■ **THE PROBLEM**
What the task requires is each entry, restated exactly.

■ **DATA**
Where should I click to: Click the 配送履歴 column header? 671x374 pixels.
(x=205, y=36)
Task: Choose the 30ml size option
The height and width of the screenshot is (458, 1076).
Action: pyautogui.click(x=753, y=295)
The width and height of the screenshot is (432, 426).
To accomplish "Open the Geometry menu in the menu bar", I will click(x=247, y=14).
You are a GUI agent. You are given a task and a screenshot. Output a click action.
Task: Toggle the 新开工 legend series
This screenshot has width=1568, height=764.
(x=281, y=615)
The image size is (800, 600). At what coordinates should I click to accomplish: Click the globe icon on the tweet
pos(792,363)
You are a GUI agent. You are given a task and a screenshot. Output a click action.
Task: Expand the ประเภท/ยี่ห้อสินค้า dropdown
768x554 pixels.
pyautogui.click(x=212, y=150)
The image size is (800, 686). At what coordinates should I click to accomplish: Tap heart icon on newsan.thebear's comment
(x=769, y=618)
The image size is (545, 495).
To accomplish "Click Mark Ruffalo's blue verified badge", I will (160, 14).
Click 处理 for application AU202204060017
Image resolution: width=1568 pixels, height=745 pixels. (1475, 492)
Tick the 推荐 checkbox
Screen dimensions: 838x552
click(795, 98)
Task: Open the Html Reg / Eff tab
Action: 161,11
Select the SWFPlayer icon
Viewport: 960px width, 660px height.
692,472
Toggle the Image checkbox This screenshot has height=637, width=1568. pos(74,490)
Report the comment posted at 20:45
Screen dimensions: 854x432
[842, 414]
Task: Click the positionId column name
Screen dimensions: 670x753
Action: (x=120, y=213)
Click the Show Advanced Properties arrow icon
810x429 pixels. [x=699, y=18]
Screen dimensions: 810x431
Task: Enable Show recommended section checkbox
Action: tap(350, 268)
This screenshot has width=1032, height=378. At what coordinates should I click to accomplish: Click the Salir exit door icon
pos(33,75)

■ **EXPECTED OUTPUT**
Where should I click to: Click the 配送履歴 column header? 671x374 pixels.
(x=205, y=36)
Task: Choose the 30ml size option
The height and width of the screenshot is (458, 1076).
Action: pyautogui.click(x=753, y=295)
The width and height of the screenshot is (432, 426).
To accomplish "Open the Geometry menu in the menu bar", I will click(x=247, y=14).
You are a GUI agent. You are given a task and a screenshot. Output a click action.
Task: Toggle the 新开工 legend series
This screenshot has width=1568, height=764.
(x=281, y=615)
The image size is (800, 600). At what coordinates should I click to accomplish: Click the globe icon on the tweet
pos(792,363)
You are a GUI agent. You are given a task and a screenshot. Output a click action.
Task: Expand the ประเภท/ยี่ห้อสินค้า dropdown
768x554 pixels.
pyautogui.click(x=212, y=150)
The image size is (800, 686). At what coordinates should I click to accomplish: Tap heart icon on newsan.thebear's comment
(x=769, y=618)
The image size is (545, 495).
To accomplish "Click Mark Ruffalo's blue verified badge", I will (160, 14).
Click 处理 for application AU202204060017
Image resolution: width=1568 pixels, height=745 pixels. (1475, 492)
Tick the 推荐 checkbox
Screen dimensions: 838x552
click(795, 98)
Task: Open the Html Reg / Eff tab
Action: 161,11
Select the SWFPlayer icon
Viewport: 960px width, 660px height.
692,472
Toggle the Image checkbox This screenshot has height=637, width=1568. pos(74,490)
Report the comment posted at 20:45
Screen dimensions: 854x432
[842, 414]
Task: Click the positionId column name
Screen dimensions: 670x753
Action: (x=120, y=213)
Click the Show Advanced Properties arrow icon
810x429 pixels. [x=699, y=18]
Screen dimensions: 810x431
Task: Enable Show recommended section checkbox
Action: tap(350, 268)
This screenshot has width=1032, height=378. At what coordinates should I click to accomplish: Click the Salir exit door icon
pos(33,75)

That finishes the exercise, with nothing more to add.